Y, mientras frotaba hasta la extenuación con los miembros liberados los todavía cautivos, dedicó ahora su recuerdo a la Mosquita del alma, su compañera de sensual probóscide desde la remota fase de pupa, la incansable dispensadora, ya casados, de glóbulos y plasmas frescos en todas las dependencias de la charca, la olvidada de sí misma, la última en succionar, la única en no procurarse algún mamífero, siquiera pequeñito, con el que picotear entre horas –pues siempre lo cedía a los hijos o al marido– y que, quizás, si lograba salir de esta, pudiera ahora reprocharle con toda justicia su tardanza.
–¡Maldita sea la hora en que se me ocurrió aterrizar en esta puerta! ¡¿Quién me mandaría a mí?! –exclamó a voz en grito Mosquito, con la trompa descuajaringada y a un tris de retomar el vuelo con las casi ya recuperadas alas.

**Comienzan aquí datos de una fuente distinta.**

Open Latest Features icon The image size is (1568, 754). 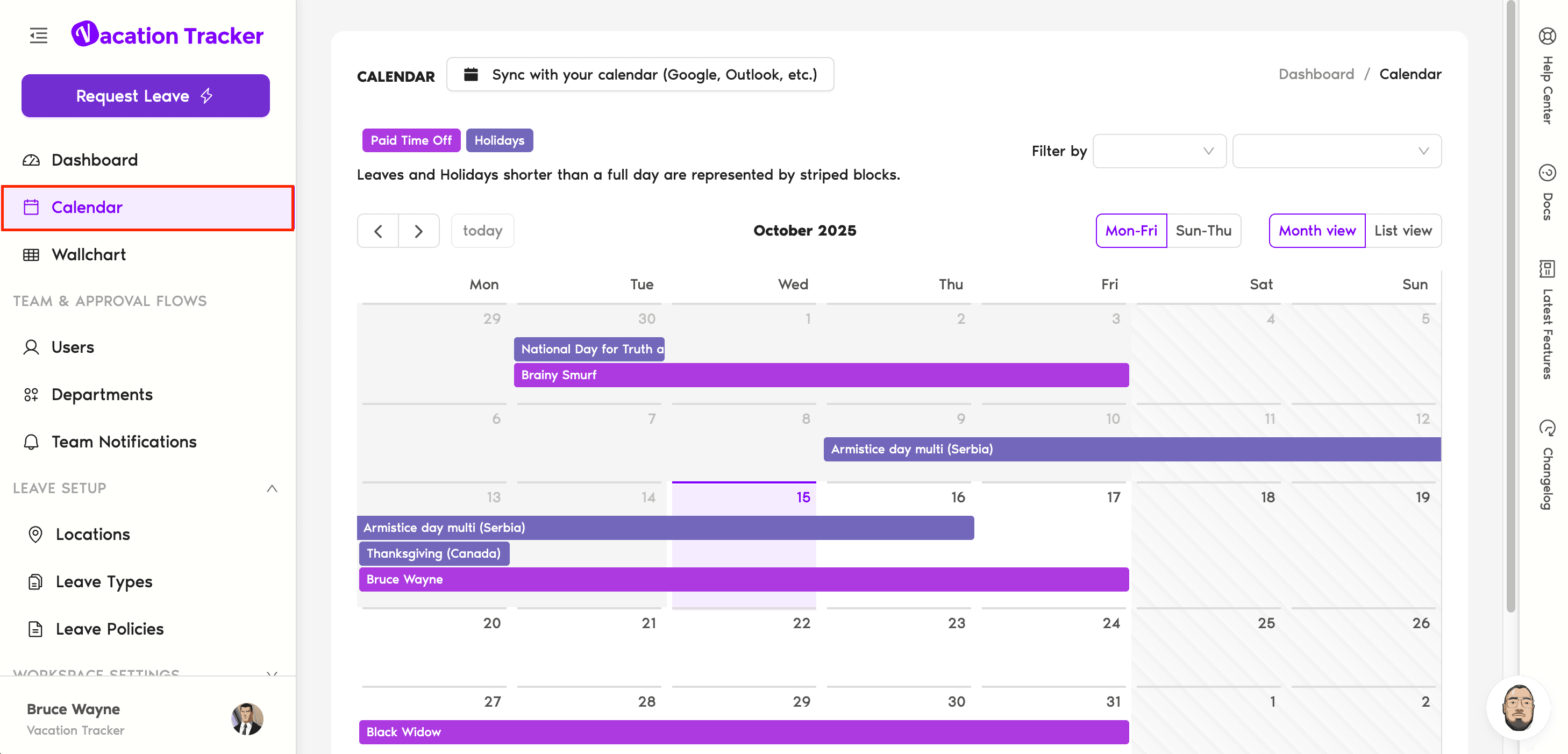point(1546,268)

Y, luchando contra el delgado vínculo que aún le retenía al hierro, se le ocurrió pensar que pudiera ser que su familia fuera condescendiente con él en lo tocante al incumplimiento de las sangrientas obligaciones cotidianas, pero que quizás no le perdonarían, ni él tampoco se perdonaría a sí mismo, haber pasado por alto anhelos mucho más profundos.

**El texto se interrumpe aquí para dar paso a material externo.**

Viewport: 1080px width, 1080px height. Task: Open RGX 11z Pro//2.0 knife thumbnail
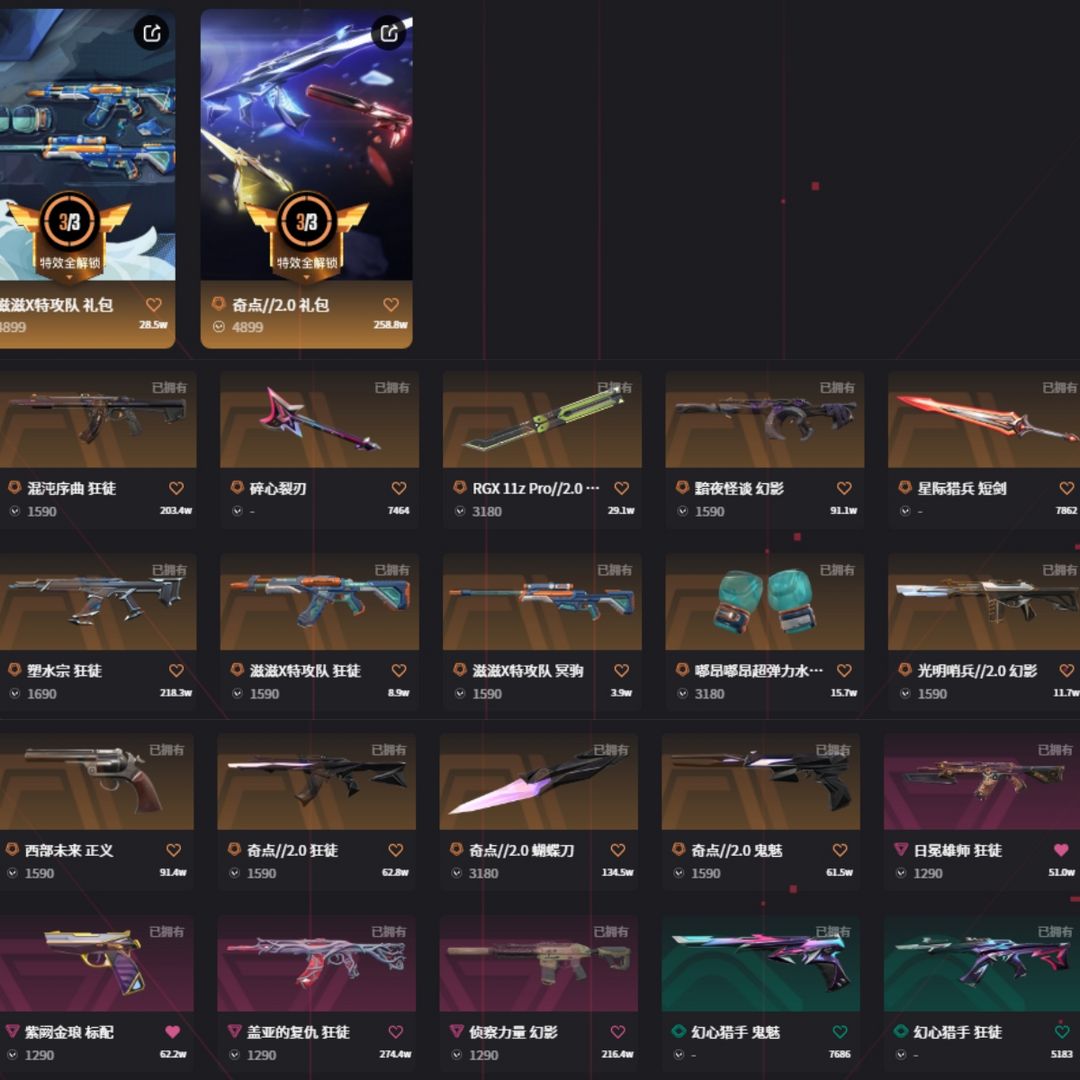(x=542, y=419)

–¿Por qué no conversé con Mosquitina acerca de la necesidad de cultivar la fortaleza ante los reveses de la vida, cuando aquel mosquitucho zancudo le destrozó el corazón? ¿Por qué di largas a Mosquitín cuando me pidió acompañarle a contemplar el horizonte desde lo alto de la copa del sauce que crece en la ribera de la charca? ¿Cuántas extracciones hemáticas han transcurrido desde que no le digo a Mosquita que la amo con todo mi díptero ser y que, si volviera a eclosionar mi huevo y a pasar por el estado de larva, querría otra vez compartir con ella venas y capilares sin cuento?
Y, agrupando en las membranosas y zumbadoras alas las escasas energías que las fatigas recién finalizadas no habían consumido, y disponiéndose a despegar, entre sollozos muy sentidos, para enlazar cuanto antes su trompa con las de sus seres queridos, le llegó de repente de Occidente el brochazo rematador que habría de estamparlo para siempre en la cancela. Solo unas milésimas de segundo antes reparó en la muñeca sarmentosa, peluda, manchada de colores y plagada de picaduras, y tuvo aún tiempo de conformarse con la satisfacción de haber –esta vez también– cumplido con sus deberes más prosaicos, inoculando en el pintor la picazón, la enfermedad y puede que hasta la muerte, aunque Mosquito falleció –¡qué lástima!– sin el gozo de haber vivido una existencia mosquiterilmente auténtica.